Msg#: 3756509 posted 11:30 am on Oct 1, 2008 (gmt 0)
We have developed a Flash tool for one of our clients. However he is showing me sitestats that say 0.5% of people using IE on his site have Flash plugin installed. He therefore thinks that no-one hardly will be able to see this tool. I understood that around 95% of people have Flash installed. What are his stats about? Am I missing something? HELP!
P.S The audience is a large one of UK business professionals and directors.
Msg#: 3756509 posted 1:45 pm on Oct 1, 2008 (gmt 0)
I suspect the detection script in the site stats is faulty (i.e. outdated and only recognising old versions of flash; or only working in old browser versions).
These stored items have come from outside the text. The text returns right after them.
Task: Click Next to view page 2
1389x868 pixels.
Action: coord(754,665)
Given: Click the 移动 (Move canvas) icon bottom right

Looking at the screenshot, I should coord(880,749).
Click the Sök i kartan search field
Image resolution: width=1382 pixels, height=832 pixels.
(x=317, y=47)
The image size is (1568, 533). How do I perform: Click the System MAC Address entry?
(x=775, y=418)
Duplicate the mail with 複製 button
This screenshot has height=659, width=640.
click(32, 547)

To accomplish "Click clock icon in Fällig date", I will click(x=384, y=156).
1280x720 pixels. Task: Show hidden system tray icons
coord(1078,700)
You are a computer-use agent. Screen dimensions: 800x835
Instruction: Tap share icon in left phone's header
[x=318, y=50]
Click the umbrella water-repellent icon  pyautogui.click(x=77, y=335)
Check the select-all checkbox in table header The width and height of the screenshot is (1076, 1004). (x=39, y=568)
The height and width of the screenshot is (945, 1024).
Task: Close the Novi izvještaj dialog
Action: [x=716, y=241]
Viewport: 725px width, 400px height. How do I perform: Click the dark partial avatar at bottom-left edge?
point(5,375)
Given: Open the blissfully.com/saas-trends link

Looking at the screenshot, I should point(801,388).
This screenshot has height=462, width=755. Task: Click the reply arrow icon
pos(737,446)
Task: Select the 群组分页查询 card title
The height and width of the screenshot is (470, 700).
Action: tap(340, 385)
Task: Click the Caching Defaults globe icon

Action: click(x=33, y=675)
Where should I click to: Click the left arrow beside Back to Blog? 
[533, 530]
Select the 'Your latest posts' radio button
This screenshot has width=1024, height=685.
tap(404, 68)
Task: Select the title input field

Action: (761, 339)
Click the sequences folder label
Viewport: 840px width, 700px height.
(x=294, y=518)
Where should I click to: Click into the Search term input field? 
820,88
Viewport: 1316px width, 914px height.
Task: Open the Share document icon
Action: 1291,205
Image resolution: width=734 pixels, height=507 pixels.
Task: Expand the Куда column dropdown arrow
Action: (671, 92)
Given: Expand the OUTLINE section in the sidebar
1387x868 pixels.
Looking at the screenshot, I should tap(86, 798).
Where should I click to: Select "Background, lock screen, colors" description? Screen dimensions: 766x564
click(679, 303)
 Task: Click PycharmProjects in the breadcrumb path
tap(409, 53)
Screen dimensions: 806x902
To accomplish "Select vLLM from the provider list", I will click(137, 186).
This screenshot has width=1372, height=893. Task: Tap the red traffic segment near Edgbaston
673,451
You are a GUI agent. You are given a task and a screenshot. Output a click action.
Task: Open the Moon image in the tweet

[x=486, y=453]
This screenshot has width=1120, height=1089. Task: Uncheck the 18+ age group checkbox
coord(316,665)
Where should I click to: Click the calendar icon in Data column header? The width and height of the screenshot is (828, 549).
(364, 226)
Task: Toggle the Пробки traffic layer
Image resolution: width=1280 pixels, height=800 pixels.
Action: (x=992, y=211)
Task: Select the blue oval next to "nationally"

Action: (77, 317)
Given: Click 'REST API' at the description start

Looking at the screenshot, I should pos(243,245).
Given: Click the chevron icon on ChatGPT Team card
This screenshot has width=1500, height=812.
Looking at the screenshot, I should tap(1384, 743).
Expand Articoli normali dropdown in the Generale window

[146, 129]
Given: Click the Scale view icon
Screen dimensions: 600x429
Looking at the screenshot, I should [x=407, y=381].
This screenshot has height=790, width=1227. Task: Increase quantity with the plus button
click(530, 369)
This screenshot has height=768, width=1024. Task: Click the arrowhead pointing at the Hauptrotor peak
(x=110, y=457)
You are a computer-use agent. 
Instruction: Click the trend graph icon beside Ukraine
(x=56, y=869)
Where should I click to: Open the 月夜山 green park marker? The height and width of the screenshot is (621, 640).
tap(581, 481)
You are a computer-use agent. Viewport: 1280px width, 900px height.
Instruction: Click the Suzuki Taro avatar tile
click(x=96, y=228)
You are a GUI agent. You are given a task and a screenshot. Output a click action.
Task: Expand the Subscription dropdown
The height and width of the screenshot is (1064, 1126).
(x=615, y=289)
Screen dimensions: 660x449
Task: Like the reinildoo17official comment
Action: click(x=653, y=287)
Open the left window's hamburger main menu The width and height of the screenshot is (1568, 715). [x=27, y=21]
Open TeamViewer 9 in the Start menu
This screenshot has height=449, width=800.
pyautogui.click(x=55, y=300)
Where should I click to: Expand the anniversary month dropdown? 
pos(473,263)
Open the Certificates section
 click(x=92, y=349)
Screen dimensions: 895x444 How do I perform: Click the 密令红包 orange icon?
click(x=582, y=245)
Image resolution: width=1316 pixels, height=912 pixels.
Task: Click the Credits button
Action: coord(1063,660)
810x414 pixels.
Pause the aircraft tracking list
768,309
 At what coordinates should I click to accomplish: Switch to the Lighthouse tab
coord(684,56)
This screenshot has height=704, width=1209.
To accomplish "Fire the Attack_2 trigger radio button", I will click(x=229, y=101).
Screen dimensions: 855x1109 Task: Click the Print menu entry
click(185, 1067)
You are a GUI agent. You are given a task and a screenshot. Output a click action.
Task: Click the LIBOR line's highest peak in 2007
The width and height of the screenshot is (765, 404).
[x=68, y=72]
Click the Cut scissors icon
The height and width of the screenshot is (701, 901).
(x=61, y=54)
Does it have a good percentage of users of other browsers as Flash Enabled?
Install Google Analytics for a while - their flash detection does work - and a few days later (or sooner, depending on traffic volume) - review the results.
Also remember that 95% of the IE views may be from one user (i.e. the site owner?) if the site doesn't have much traffic, and if he frequently visits on a PC without Flash.
Msg#: 3756509 posted 2:42 pm on Oct 23, 2008 (gmt 0)
You said, "The audience is a large one of UK business professionals and directors."
We learned that yes, you need to consider not the total population of users but who's actually visiting the site.
Occasionally a lone Mac user will protest that our software doesn't work properly in Mac/Firefox and Mac/Safari. We've heard complaints to the effect of how can we ignore "15%" of users who are Mac users. But analytics show that of the actual population of users, the people who visit our sites, Mac/Firefox is 1.5% and Mac/Safari is 0.5%.
If the users visiting our site were a universe of Web designers I'm sure 95% Flash enabled would pertain.
Msg#: 3756509 posted 3:29 pm on Oct 23, 2008 (gmt 0)
What else would you expect in the circumstances?
Well, they had to land there and get recorded, didn't they? These stats hold across 80 sites that use our software. And it's vacation reservation software-- not something one would ordinarily visit on a daily basis but then avoid it when various minor functionality doesn't work.
Msg#: 3756509 posted 4:08 pm on Oct 23, 2008 (gmt 0)
So, I ran the stats on first users only. This will preclude the skew for those Mac users who quit in disgust and never come back.
Mac/Safari = 3.6% Mac/Firefox = 1.2%
Now, the stats in my first quote were a little over a year old. The disparity between that and these new stats may be entirely due to that. Or, I'll concede a per cent here and there to disgusted Mac users.
Either way, we aren't going to rewrite software that cost a million bucks to produce for the benefit of a couple of percentage points of users. When Apple finally conquers the world, we'll come to heel.